*WHAT YOU WILL DO*
Which of the lines below contain the string "computer"? Pull each one out of the data.

Collected data
____________________
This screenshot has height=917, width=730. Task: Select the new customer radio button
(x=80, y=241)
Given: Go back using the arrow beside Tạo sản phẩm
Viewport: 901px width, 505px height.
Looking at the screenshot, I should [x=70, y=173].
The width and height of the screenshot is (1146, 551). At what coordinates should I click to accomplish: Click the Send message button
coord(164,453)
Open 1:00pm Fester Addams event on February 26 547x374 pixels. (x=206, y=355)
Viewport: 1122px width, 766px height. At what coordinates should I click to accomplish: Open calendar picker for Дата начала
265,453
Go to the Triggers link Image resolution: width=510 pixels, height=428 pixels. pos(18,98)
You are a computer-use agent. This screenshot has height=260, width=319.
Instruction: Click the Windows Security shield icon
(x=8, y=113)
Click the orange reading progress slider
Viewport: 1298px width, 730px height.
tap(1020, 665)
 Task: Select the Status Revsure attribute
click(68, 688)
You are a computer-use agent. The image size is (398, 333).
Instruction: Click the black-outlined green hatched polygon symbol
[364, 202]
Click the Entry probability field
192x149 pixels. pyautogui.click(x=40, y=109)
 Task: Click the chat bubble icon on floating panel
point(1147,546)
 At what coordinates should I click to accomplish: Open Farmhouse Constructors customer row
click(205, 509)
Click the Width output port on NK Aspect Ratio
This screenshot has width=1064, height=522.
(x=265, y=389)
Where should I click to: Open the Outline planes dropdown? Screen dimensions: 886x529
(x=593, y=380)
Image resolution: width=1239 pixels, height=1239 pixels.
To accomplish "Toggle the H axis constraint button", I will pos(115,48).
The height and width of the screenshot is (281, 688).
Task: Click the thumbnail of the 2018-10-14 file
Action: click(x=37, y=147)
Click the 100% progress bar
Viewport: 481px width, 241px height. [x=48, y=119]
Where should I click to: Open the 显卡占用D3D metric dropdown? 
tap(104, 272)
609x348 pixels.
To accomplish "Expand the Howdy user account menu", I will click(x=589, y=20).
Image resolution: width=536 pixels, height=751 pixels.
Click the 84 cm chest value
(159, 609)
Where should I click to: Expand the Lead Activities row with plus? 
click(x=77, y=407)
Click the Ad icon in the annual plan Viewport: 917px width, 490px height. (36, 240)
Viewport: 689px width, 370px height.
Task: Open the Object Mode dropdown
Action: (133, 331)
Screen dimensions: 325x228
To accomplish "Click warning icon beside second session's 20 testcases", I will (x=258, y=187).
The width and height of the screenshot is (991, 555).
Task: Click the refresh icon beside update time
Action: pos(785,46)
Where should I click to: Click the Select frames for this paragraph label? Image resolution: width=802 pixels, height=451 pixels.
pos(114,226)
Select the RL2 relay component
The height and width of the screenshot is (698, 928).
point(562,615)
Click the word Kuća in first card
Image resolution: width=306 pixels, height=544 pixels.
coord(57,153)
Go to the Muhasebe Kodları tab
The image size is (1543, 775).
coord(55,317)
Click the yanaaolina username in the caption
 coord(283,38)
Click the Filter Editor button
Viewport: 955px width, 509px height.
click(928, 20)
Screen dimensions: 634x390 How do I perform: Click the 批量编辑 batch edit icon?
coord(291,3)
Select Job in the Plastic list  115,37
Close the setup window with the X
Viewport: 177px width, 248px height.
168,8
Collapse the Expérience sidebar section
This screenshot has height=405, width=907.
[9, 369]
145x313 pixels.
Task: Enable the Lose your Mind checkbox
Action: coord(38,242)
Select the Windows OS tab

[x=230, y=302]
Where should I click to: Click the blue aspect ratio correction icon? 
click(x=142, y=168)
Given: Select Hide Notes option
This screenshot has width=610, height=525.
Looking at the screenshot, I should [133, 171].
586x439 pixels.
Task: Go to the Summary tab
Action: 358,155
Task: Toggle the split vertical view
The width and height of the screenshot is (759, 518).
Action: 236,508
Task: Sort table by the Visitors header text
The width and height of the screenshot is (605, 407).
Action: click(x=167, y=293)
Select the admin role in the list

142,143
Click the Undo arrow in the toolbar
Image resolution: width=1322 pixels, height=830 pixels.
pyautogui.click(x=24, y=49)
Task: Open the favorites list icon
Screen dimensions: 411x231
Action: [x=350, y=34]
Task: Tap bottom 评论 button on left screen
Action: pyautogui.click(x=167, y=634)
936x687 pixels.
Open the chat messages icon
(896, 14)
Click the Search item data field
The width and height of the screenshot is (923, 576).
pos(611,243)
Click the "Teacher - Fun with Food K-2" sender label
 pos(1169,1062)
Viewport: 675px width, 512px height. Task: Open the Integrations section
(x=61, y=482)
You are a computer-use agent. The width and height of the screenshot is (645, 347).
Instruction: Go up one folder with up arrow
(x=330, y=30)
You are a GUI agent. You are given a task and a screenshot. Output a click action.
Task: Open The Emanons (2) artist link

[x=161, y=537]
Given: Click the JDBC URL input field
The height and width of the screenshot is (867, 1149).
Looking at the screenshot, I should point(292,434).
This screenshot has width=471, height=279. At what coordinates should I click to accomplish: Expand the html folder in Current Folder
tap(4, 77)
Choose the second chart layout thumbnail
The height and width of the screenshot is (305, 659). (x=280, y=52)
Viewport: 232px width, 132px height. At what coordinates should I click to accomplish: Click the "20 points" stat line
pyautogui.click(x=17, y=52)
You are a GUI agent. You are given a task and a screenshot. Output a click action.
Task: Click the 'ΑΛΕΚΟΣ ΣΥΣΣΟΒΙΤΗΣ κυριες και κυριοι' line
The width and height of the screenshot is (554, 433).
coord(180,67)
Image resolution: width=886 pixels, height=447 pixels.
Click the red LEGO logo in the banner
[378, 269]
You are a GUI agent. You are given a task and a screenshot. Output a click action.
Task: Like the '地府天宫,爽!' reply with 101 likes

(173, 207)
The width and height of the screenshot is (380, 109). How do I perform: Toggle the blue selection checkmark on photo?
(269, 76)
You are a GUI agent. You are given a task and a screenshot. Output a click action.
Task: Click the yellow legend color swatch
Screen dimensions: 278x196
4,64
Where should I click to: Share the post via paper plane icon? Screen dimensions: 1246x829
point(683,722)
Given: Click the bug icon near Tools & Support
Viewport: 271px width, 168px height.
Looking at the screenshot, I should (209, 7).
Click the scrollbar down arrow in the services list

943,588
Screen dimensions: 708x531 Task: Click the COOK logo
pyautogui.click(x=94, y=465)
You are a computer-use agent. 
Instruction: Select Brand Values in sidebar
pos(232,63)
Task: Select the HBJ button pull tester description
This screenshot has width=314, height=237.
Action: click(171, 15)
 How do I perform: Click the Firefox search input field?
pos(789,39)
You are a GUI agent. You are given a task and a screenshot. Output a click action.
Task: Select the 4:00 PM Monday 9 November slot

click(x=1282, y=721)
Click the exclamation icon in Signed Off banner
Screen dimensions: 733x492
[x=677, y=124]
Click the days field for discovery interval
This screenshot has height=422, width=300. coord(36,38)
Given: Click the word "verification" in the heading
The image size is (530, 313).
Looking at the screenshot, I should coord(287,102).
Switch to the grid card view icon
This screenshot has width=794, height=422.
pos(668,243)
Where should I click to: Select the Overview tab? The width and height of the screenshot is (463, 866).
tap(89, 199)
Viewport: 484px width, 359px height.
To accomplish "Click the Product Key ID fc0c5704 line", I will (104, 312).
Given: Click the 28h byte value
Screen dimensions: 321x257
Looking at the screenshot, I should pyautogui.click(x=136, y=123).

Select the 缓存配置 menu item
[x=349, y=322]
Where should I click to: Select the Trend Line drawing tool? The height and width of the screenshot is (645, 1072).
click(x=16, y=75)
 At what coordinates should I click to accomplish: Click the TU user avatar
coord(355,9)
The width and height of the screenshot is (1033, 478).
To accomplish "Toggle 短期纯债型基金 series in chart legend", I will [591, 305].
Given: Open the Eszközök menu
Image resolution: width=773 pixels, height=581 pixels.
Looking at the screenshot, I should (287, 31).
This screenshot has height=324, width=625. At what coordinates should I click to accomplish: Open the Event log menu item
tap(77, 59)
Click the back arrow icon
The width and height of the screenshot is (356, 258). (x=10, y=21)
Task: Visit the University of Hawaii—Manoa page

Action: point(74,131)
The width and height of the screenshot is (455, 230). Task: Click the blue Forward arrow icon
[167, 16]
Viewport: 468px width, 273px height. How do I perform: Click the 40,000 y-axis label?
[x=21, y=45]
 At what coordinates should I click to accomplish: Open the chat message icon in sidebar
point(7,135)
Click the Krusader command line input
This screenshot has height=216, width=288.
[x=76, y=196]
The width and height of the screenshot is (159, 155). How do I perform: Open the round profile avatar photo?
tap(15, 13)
____________________
*TASK RESULT*
You are a computer-use agent. This screenshot has height=260, width=319.
You are a computer-use agent. The image size is (398, 333).
You are a computer-use agent. The width and height of the screenshot is (645, 347).
You are a computer-use agent. 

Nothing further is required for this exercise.